Punch-marked coins, also known as Aahat coins, are a type of early coinage of India, dating to between about the 6th and 2nd centuries BC. It was of irregular shape. These coins are found over most parts of subcontinent and remained in circulation till the early centuries CE.[1]
The study of the relative chronology of these coins has successfully established that the first punch-marked coins initially only had one or two punches, with the number of punches increasing over time.[2] [3]
The first coins in India may have been minted around the 6th century BC by the Mahajanapadas of the Indo-Gangetic Plain. 19th-century proposals which suggested an origin from as early as 1000 BC, independent of the introduction of coins in Asia Minor, are "no longer given any credence".[2]
Silver coins were certainly being produced in the Achaemenid Satrapy of Gandāra, by the mid-4th century BC, before the Indian campaign of Alexander the Great, in 327 BC, as Plutarch noted Taxiles (Ambhi) of Taxila exchanged coined tribute with Alexander.[4] According to Joe Cribb, Indian punch-marked coins go back to the mid-4th century BC or slightly earlier, and actually started with the punch-marked coinage of the Achaemenids in the Kabul/ Gandhara area.[2]
The coins of this period were punch-marked coins called Puranas, Karshapanas or Pana. Several of these coins had a single symbol, for example, Saurashtra had a humped bull, and Dakshin Panchala had a Swastika (which was a symbol of good luck prior to the 20th Century), others, like Magadha, had several symbols. These coins were made of silver of a standard weight but with an irregular shape. This was gained by cutting up silver bars and then making the correct weight by cutting the edges of the coin.[5]
They are mentioned in the Manu (c. 200 BC - 200 AD), Panini (bef. 300 BC), and Buddhist Jataka (c. 300 BC - 400 AD), circulating in the North until approximately the beginning of the first century AD, but lasted three centuries longer in the South, i.e. until about 300 AD.[6] [7]

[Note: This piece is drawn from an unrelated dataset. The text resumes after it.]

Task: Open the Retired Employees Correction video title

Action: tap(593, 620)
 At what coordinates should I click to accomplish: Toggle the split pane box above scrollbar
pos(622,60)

See also: Kabul hoard, Shaikhan Dehri hoard and Achaemenid invasion of the Indus Valley. Coin finds in the Kabul hoard (c. 380 BC), Mir Zakah hoards (c. 100 AD), Taxila Bhir Mound (c. 300 BC), or the Shaikhan Dehri hoard near Pushkalavati have revealed numerous Achaemenid coins as well as many Greek coins from the 5th and 4th centuries BC were circulating in the area, at least as far as the Indus during the reign of the Achaemenids (549 - 330 BCE), who were in control of the areas as far as Gandhara.[10] [11] [12] [13] In 2007 a small coin hoard was discovered at the site of ancient Pushkalavati (Shaikhan Dehri) in Pakistan. The hoard contained a tetradrachm minted in Athens c. 500-480 BC, together with a number of local types as well as silver cast ingots. The Athens coin is the earliest known example of its type to be found so far to the east. The Mir Zakah hoards offered hundreds of thousands of examples, punched and stamped bars and coins, manufactured between the late 5th century BC, and late 1st century AD.[14]
According to Joe Cribb, these early Greek coins were at the origin of Indian punch-marked coins, the earliest coins developed in India, which used minting technology derived from Greek coinage.[12] Daniel Schlumberger also considers that punch-marked bars, similar to the many punch-marked bars found in northwestern India, initially originated in the Achaemenid Empire, rather than in the Indian heartland:
During the Mauryan period, punch-marked coins continued to be issued in large quantities. Similarly, the coinage of the Mauryan Empire was an example of the punch-marked coinage of Magadha. Each coin contained on average 50–54 grains of silver depending on wear and 32 rattis in weight,[15] and earlier coins are flatter than later coins. Punches on these coins count to 450 different types with the most common the sun and six-armed symbols, and various forms of geometrical patterns, circles, wheels, human figures, various animals, bows and arrows, hills and trees etc.[16]
In the North, following the fall of the Maurya Empire and the increased influence of the Greco-Bactrians and Indo-Greeks, punch-marked coins were replaced by cast die-struck coins, as visible in the Post-Mauryan coinage of Gandhara.